The word "ou" in Öcher Platt or Völsj means "old" or "also"

literature

  • Carlos Gussenhoven: Tone systems in Dutch Limburgian dialects. In: Shigeki Kaji (Ed.): Proceedings of the Symposium on Cross-Linguistic Studies of Tonal Phenomena: Tonogenesis, Typology, and Related Topics. Institute for Languages ​​and Cultures of Asia and Africa, Tokyo University of Foreign Languages, Tokyo 1999, pp. 127-143.

Web links

Individual evidence

  1. ^ A b Jörg Peters: The Cologne Word Accent Revisited. In: Michiel Arnoud Cor de Vaan (Ed.): Germanic tone accents.
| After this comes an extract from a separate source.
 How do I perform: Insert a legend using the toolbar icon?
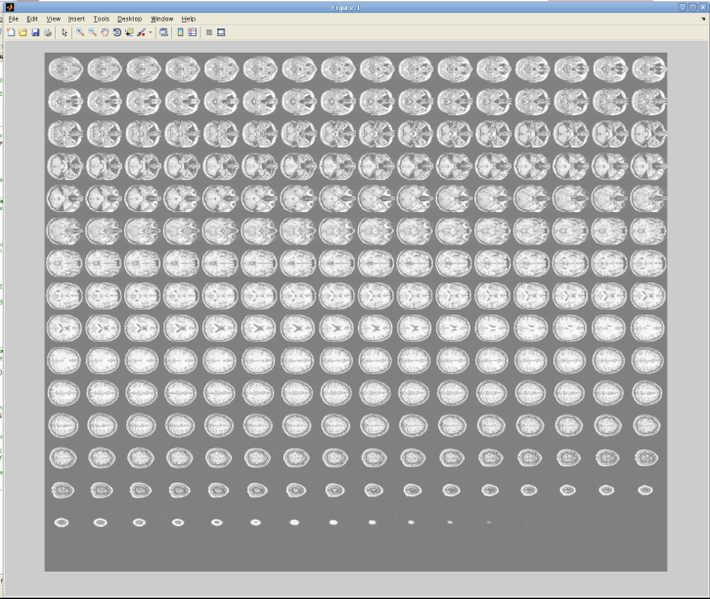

Franz Steiner, Stuttgart 2006, ISBN 3-515-08877-6 , p. 107; accessed June 30, 2011
  2. "Studies on the Lower Rhine dialect geography in the districts of Rees, Dinslaken, Hamborn, Mülheim, Duisburg", Heinrich Neuse, NG Elwert'sche Verlagsbuchhandlung, 1915.
  3. Compare the various publications by Christa Bhatt, Alice Herrwegen and Karl Heinz Rahmers and Georg Heike , in particular:
    • Christa Bhatt, Alice Herrwegen: The Cologne dictionary . 2nd Edition. JP Bachem Verlag, Cologne 2005, ISBN 3-7616-1942-1 .
    • Alice Herrwegen: Mer liehre Kölsch - ävver flöck , intensive course in the Kölsch language. JP Bachem Verlag, Cologne 2006, ISBN 3-7616-2032-2 .
    • Alice Herrwegen: Mer liere Kölsch - avver Höösch . JP Bachem Verlag, Cologne 2008, ISBN 978-3-7616-2201-8 .
  4. a b Jules Aldenhoff, Jean Gerrekens, Pierre Straat: Diksjonäär van et Jömelejer Plat . 1st edition. GEV - Grenz-Echo Verlag, Eupen 2003, ISBN 90-5433-182-8 , p. Vi below.
  5. ^ Adolf Steins: Grammar of the Aachen dialect. Diss. 1921, edited and with an afterword by Klaus-Peter Lange. Rhenish archive. Publications by the Institute for Historical Regional Studies of the Rhineland at the University of Bonn. Volume 141.Böhlau Verlag, Cologne / Weimar / Vienna 1998, ISBN 3-412-07698-8 , p. 19 center.
  6. ^ Peter Honnen (presented after preparatory work by Fritz Langensiepen ): Rheinische Dokumenta: Phonetic for Rhenish dialects, dialect documentation in the Rhineland . 2nd Edition. Rheinland-Verlag, Cologne 1987, ISBN 3-7927-0947-3 , p. 24, last section of chapter V. 2.
  7. See for example the short description ( Memento of July 24, 2004 in the Internet Archive ) (PDF)
  8. See under Inleiding. In: van Rachel Fournier, Carlos Gussenhoven, Jörg Peters, Marc Swerts, Jo Verhoeven: De tonen van het Limburgs. (Dutch) Retrieved August 4, 2011.
  9. users.telenet.be at the end of the spelling section, accessed December 8, 2007.